Doctor Droid
Doctor Droid is a platform that helps engineering teams manage and improve their alert systems and incident responses. It offers tools to reduce alert fatigue, enhance incident investigation, and improve overall efficiency.
Key Features
Doctor Droid introduces the AlertOps Bot, a tool that helps engineering teams identify and address poorly configured and noisy alerts. By adding the bot to a Slack channel, engineers can instantly receive reports about noisy alerts over the last one month, three months, or six months. The bot provides immediate analysis of alerts that buzz too often and extracts key tags from the strings, such as service names and database names, to help faster drill-downs of noise. This tool is particularly useful for engineering teams at startups of all sizes, from seed stage to unicorns.
The Doctor Droid AIOps Platform builds a knowledge graph using company data to provide investigation and remediation recommendations during on-call issues and incidents. The platform stands out by making AIOps accessible to teams of all sizes, offering value from day one without requiring significant upfront investment or enterprise-level decisions.
Knowledge Graph Technology
At the core of Doctor Droid''s platform is its knowledge graph generator. This system ingests and analyzes various data sources to build a comprehensive understanding of the IT environment. Sources include past incident reports, issue tickets from systems like JIRA, on-call playbooks and SOPs, service documentation, and historical alert data. By analyzing these sources, Doctor Droid can understand the patterns of incidents, the relationships between different components, and the typical actions taken to resolve issues.
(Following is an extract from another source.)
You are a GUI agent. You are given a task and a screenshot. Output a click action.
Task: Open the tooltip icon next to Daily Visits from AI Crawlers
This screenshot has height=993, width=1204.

Fine-Tuning AI Models with Doctor Droid
Doctor Droid also provides tools for fine-tuning AI models, such as Meta''s LlaMa 3.1-8B. The platform helps with challenges related to deployment, reliability, accuracy, and latency. Fine-tuning a quantized model can be more effective in terms of quality, cost, and latency, especially for domain-oriented use cases.
Fine-Tuning Pipeline
The fine-tuning pipeline for a 4-bit quantized LlaMa 3.1-8B model involves several steps. Extracting attributes related to research papers using an 8-bit quantized LlaMa 8.1B model and storing them in a database. Generating a fine-tuning dataset using the information in the database. Fine-tuning the 4-bit quantized model in Unsloth. Testing the fine-tuned model and debugging issues using Doctor Droid Playbooks.
Debugging Issues
Common issues during fine-tuning include pipeline failures, processing issues, and data integrity checks. Doctor Droid Playbooks help automate investigations and provide quick access to relevant information, enabling faster debugging.
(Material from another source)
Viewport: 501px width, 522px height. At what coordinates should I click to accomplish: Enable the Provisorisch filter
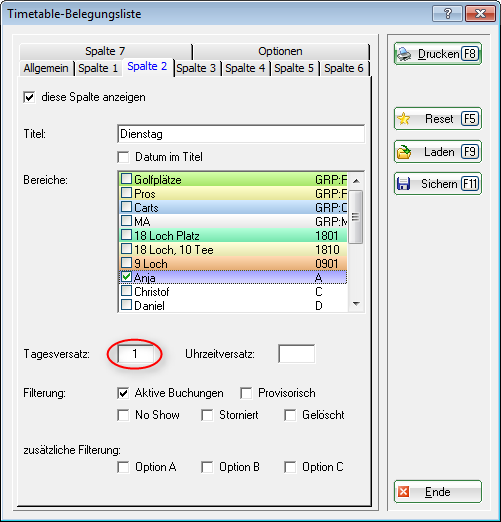(x=246, y=393)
Playbooks for Automated Investigations
Doctor Droid Playbooks is an open-source tool that codifies and automates investigations. It enables engineers to invoke workflows based on specified conditions, making the results of investigations readily available during incidents. This helps engineers debug issues faster and more efficiently.
Creating and Executing Playbooks
Playbooks can be created with various tasks, such as Cloudwatch metric tasks, database queries, and bash commands. Conditions can be applied to these tasks to determine the next steps in the playbook. Time-based conditions can also be configured to add an additional parameter of the time of day to help decide the final output.
Installing Playbooks Using Docker Compose
To install Doctor Droid Playbooks using Docker Compose, follow these steps. Clone the repository, git clone [email protected]:DrDroidLab/PlayBooks.git. Install the docker containers, docker-compose -f deploy.docker-compose.yaml up -d. Verify the containers and proceed to sign up on the Playbooks platform. Create a user with name, email, and password, and then log in.
For using a custom Postgres database, create an env file in the root directory with the database credentials.
Machine Specifications
For installing playbooks on a computer, start with a machine that has 2 CPUs and 8GB of RAM. Depending on the load and the number of playbooks running and their frequency, it may be necessary to upgrade the machine.
Doctor Droid offers a comprehensive suite of tools designed to enhance the efficiency and effectiveness of engineering teams. From the AlertOps Bot to the AIOps Platform and fine-tuning AI models, Doctor Droid provides valuable solutions for managing alerts, investigating incidents, and optimizing AI models.